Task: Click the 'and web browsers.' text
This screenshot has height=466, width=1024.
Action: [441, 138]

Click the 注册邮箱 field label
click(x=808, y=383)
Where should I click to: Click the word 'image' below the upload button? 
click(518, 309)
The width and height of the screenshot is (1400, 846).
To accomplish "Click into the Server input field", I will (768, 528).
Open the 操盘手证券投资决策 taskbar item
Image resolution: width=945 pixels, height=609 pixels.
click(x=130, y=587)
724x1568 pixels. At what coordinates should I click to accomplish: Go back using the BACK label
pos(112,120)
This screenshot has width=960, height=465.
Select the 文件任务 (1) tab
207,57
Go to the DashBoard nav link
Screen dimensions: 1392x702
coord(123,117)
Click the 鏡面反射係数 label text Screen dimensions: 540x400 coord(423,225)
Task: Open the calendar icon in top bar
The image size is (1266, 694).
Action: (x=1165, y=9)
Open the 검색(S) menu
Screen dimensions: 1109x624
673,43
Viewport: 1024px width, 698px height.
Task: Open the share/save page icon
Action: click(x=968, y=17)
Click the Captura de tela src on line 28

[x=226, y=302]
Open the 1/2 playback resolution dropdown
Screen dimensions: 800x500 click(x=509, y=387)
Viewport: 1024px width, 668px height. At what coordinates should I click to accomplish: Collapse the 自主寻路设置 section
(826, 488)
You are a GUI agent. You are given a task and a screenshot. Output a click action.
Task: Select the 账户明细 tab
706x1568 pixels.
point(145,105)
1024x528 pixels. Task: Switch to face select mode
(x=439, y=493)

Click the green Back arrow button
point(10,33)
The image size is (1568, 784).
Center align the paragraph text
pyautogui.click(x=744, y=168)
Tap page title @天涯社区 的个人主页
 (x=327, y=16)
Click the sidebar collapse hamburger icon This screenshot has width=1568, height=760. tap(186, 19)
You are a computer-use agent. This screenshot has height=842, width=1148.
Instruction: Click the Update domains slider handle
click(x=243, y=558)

########

▸ **PROBLEM REQUIREMENTS**
Reproduce each record shown above without altering a single word.

▸ **SOLUTION TO THE PROBLEM**
Task: Click the 'and web browsers.' text
This screenshot has height=466, width=1024.
Action: [441, 138]

Click the 注册邮箱 field label
click(x=808, y=383)
Where should I click to: Click the word 'image' below the upload button? 
click(518, 309)
The width and height of the screenshot is (1400, 846).
To accomplish "Click into the Server input field", I will (768, 528).
Open the 操盘手证券投资决策 taskbar item
Image resolution: width=945 pixels, height=609 pixels.
click(x=130, y=587)
724x1568 pixels. At what coordinates should I click to accomplish: Go back using the BACK label
pos(112,120)
This screenshot has width=960, height=465.
Select the 文件任务 (1) tab
207,57
Go to the DashBoard nav link
Screen dimensions: 1392x702
coord(123,117)
Click the 鏡面反射係数 label text Screen dimensions: 540x400 coord(423,225)
Task: Open the calendar icon in top bar
The image size is (1266, 694).
Action: (x=1165, y=9)
Open the 검색(S) menu
Screen dimensions: 1109x624
673,43
Viewport: 1024px width, 698px height.
Task: Open the share/save page icon
Action: click(x=968, y=17)
Click the Captura de tela src on line 28

[x=226, y=302]
Open the 1/2 playback resolution dropdown
Screen dimensions: 800x500 click(x=509, y=387)
Viewport: 1024px width, 668px height. At what coordinates should I click to accomplish: Collapse the 自主寻路设置 section
(826, 488)
You are a GUI agent. You are given a task and a screenshot. Output a click action.
Task: Select the 账户明细 tab
706x1568 pixels.
point(145,105)
1024x528 pixels. Task: Switch to face select mode
(x=439, y=493)

Click the green Back arrow button
point(10,33)
The image size is (1568, 784).
Center align the paragraph text
pyautogui.click(x=744, y=168)
Tap page title @天涯社区 的个人主页
 (x=327, y=16)
Click the sidebar collapse hamburger icon This screenshot has width=1568, height=760. tap(186, 19)
You are a computer-use agent. This screenshot has height=842, width=1148.
Instruction: Click the Update domains slider handle
click(x=243, y=558)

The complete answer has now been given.